Hi, thanks for your nice work! I aming to reproduce the results (mIoU) of semantic segmentation on the kaist dataset with the pretrained model and the re-trained version, but the results are not matched to those reported in the paper and the file of Complete semantic segmentation results.md. Can you further specify what needs to be done to get close to the results in the paper? And,are there any other steps that need to be paid attention to in the process of data-preprocessing to form the Datasets and the detection of mIoU? Best Regards,

Flawlessly reproducing the results is extremely difficult for image-to-image (I2I) translation models. Unlike CNN models, the training of I2I translation models is generally unsupervised, and the encoders of both domains may be switched randomly at each iteration. In addition, the random cropping of batchsize to 1 and the sensitivity of the discriminator to samples constrain the stability of training. Moreover, there are other factors such as dropout that can have an impact on GAN model training. However, under reasonable initialization conditions, a similar result can usually be obtained by multiple attempts. In the proposed method, since the attentional loss is unsupervised, which may further affect the stability of the training, we suggest observing whether the attention maps have a hierarchical distribution along the height at around the 30th epoch of training. For the pre-processing of the KAIST dataset, please remember to enhance the DC images as described in the paper.

Thank you for your reply!

I have augmented the DC images as described in the paper, then resized and center cropped all images using transforms.Resize() and transforms.CenterCrop() respectively to form my own dataset and finally retrained the model .

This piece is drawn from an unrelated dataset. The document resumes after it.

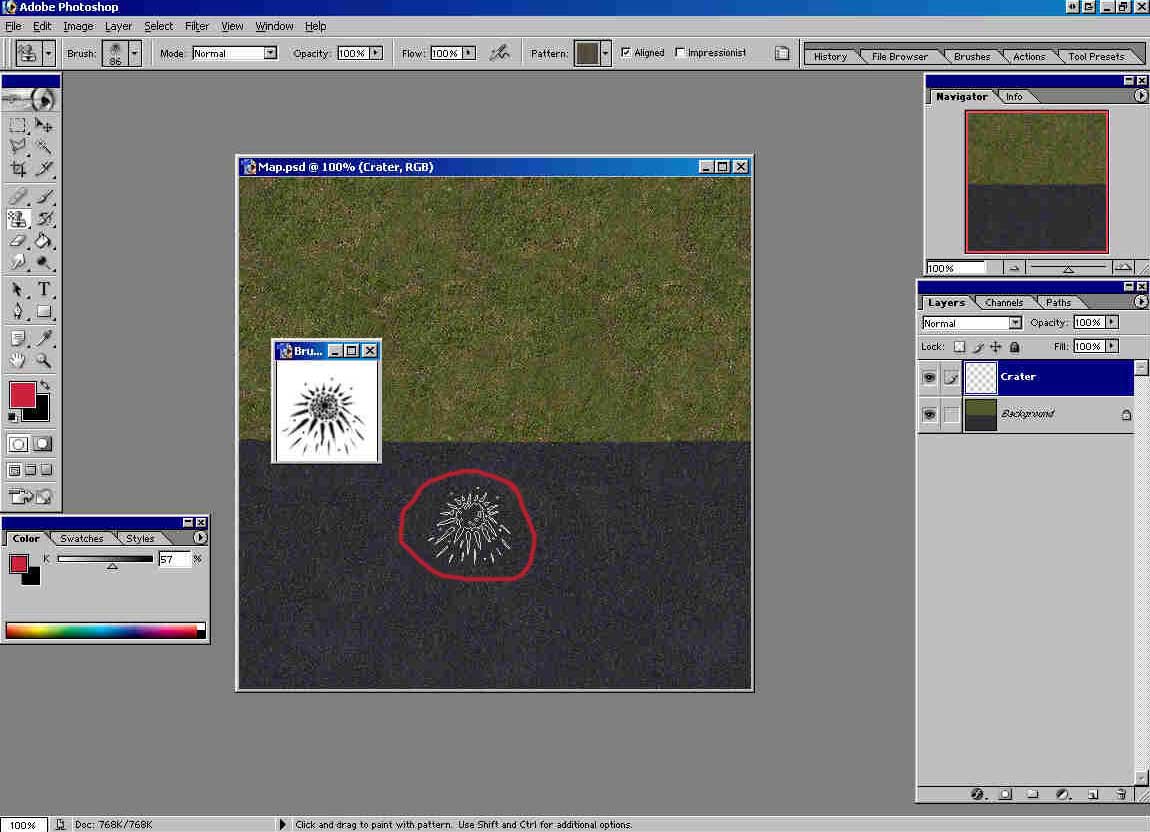Image resolution: width=1150 pixels, height=832 pixels.
Task: Expand the Pattern picker dropdown arrow
Action: (x=606, y=53)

The semantic segmentation result (mIoU_9) of both my retraining model and the provided pretrained model on the KAIST dataset is only about 34, which is far from the 43.1 reported in the file of Complete semantic segmentation results.md.

Could this result be caused by the wrong operation of data-preprocessing in the process of making the dataset?

I would love to study this paper and reproduce its results. If it is convenient for you, can you share the relevant datasets used in this article (ie preprocessed kaist dataset and flir dataset) to help me reproduce the results?

Sincerely,

If the dataset of your processed segmentation task does not match the annotation, we suggest you test the mAP results of the KAIST dataset using the trained weights. First, resize the original image to 360x288 for NTIR2DC translation, and then upsample the DC image to 640x512 using MATLAB. Finally, the mAP results of pedestrian detection are tested using YOLOv4.

yupan233 commented 8 months ago

我最近开始用kaist数据集,也遇到了这个问题, image 我对原始图片这样操作后,用预训练的权重跑了预测结果对不上,这是可视化的对比, set4_1_I00000 set4_1_I00000_label

感觉是不是kaist数据集和flir数据集预处理时候的放缩尺寸并不都是(500,400)?因为我之前在flir数据集上面这样预处理结果是对得上的。下面是flir的可视化,就通过天空区域可以明显看出flir的是匹配的,但是kaist的就不匹配(预训练权重算的数据也是flir是匹配的,但是kaist就不匹配) FLIR_08863 FLIR_08863_label 不知道帅气的作者大大能不能提供下做预处理的pipeline,十分感谢!!!

yupan233 commented 8 months ago

早上来试了一下,kaist的数据集预处理应该是没有resize到【500,400】这一步的,只需要centercrop就够了,然后结果也和论文对上了 image

FuyaLuo commented 7 months ago

早上来试了一下,kaist的数据集预处理应该是没有resize到【500,400】这一步的,只需要centercrop就够了,然后结果也和论文对上了 image

感谢你的认真核对,能复现就好。KAIST数据集的处理时间较早,当时可能是我个人疏忽检查,导致resize到500x400这一行代码没有取消注释,我很抱歉。我后续会在README里面更正一下KAIST数据集实验的预处理步骤,以及致谢中感谢你的勘误。感谢你的核对!

liting1018 commented 4 months ago

transforms.Resize

请问你贴的这行代码是自己对原始数据集(640*512)进行预处理的代码嘛,我好像没有看到作者大大开源的代码里有这行。